Mistaken AuthorityCongress should say no to Bush's last-gasp bid for more executive power.
Posted Wednesday, Sept. 17, 2008, at 4:20 PM ET
Seven years ago Thursday, Congress passed a statute in response to the horrible attacks of 9/11, inflicted on our nation the week before. That law became the basis for sweeping assertions of government power, including warrantless wiretapping, detentions in the continental United States and at Guantanamo Bay, targeted assassinations, extraordinary renditions, and coercive interrogations. Now, in the few days it has left, the Bush administration wants to expand this law. That would be a mistake.
We are not referring to the USA Patriot Act, passed in October 2001, which quickly became a proxy for the administration's civil-liberties controversies. (As Al Gore put it, "I believe that the Patriot Act … became a kind of Tonkin Gulf Resolution conferring Congress' blessing for this president's assault on civil liberties.") Instead, we write about the 2001 Authorization for Use of Military Force—viewed at the time simply as congressional approval for a military response in Afghanistan. While the Patriot Act comprises more than 100 sections and more than 50,000 words, the AUMF is just two short sections and a few dozen words.
Although you would not know it from comparing the public responses to these two laws, the Bush administration has depended on the AUMF, not the Patriot Act, to authorize its boldest practices. Now, President Bush and his supporters in Congress are seeking a new AUMF because even conservative judges on the federal courts have trimmed the exaggerated readings that the administration has given the 2001 law.

Why would the Bush administration seek to renew these powers as it exits office, with the possibility of a Democratic presidency a few months away?
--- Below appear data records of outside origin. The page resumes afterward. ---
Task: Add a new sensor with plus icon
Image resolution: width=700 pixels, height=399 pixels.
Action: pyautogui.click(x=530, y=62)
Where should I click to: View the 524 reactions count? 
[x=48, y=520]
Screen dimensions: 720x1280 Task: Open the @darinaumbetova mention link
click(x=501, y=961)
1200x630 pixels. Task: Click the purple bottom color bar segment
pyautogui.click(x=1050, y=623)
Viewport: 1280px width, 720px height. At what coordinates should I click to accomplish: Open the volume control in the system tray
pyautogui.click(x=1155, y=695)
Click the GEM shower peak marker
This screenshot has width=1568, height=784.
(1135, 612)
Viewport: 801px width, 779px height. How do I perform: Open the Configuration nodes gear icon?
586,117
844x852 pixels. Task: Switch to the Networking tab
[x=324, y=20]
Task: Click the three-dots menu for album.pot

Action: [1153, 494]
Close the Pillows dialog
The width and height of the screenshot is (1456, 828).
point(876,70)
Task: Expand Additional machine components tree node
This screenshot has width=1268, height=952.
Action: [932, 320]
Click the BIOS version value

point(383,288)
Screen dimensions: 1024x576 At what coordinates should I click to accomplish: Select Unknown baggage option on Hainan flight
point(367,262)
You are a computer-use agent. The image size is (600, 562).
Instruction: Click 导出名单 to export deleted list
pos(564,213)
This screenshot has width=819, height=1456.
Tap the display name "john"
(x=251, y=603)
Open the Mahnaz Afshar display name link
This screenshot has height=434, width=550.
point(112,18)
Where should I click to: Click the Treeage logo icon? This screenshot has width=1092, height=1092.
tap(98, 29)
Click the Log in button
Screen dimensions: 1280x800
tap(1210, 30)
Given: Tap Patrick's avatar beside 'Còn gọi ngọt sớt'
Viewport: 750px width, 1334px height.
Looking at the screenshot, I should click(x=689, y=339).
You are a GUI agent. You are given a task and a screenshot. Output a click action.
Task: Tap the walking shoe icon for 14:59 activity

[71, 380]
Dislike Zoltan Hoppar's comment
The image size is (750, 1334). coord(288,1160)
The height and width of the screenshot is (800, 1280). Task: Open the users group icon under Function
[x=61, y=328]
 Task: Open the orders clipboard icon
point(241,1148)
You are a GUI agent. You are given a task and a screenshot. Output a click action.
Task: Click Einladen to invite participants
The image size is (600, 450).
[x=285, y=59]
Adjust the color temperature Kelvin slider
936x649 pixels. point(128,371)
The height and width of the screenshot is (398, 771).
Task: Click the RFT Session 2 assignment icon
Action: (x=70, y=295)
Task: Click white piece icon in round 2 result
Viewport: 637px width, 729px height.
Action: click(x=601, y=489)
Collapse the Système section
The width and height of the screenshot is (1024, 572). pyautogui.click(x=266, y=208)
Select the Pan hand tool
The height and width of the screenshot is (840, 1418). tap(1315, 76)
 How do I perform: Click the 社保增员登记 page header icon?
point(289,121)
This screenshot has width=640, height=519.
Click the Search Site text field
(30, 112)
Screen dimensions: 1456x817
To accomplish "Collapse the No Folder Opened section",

Two reasons. First, in light of the Supreme Court's decision last June in the latest Guantanamo case, Boumediene v. Bush, habeas petitions filed by the Guantanamo detainees are moving through the courts. And for the first time since detainees were brought to Guantanamo more than five years ago, the federal courts have undisputed authority to inquire into the government's legal authority to hold people—there are no more jurisdictional hurdles that the government can erect. That's reason for the administration to want to bolster its authority to hold some people who were either captured away from the battlefield or had little to do with 9/11. A second reason for the administration's interest may be its belief that grants of war powers to the president are a one-way ratchet: If Congress agrees now, it will be harder in future to dial back.
But reaffirming or expanding the AUMF would pose a number of dangers. The AUMF broadly states that the president may use "all necessary and appropriate force" to prevent future terrorist attacks. That breadth of language led the administration to claim the AUMF authorized a vast range of practices, such as warrantless wiretapping, that Congress never had any inkling of when it passed the law. Only some of those programs have come to light; we know little about what else lurks under the auspices of the AUMF.
The AUMF also has no time limit. The consequences are revealed in the administration's claims that it can detain an individual indefinitely in the war on terror, even after he has completely served the sentence imposed on him by a jury in a military tribunal. A law giving the president perpetual war powers is an anomaly in our constitutional system. Moreover, the AUMF gives Congress no ongoing oversight role in the war on terror. It does not mandate that the administration report to Congress on what it has done.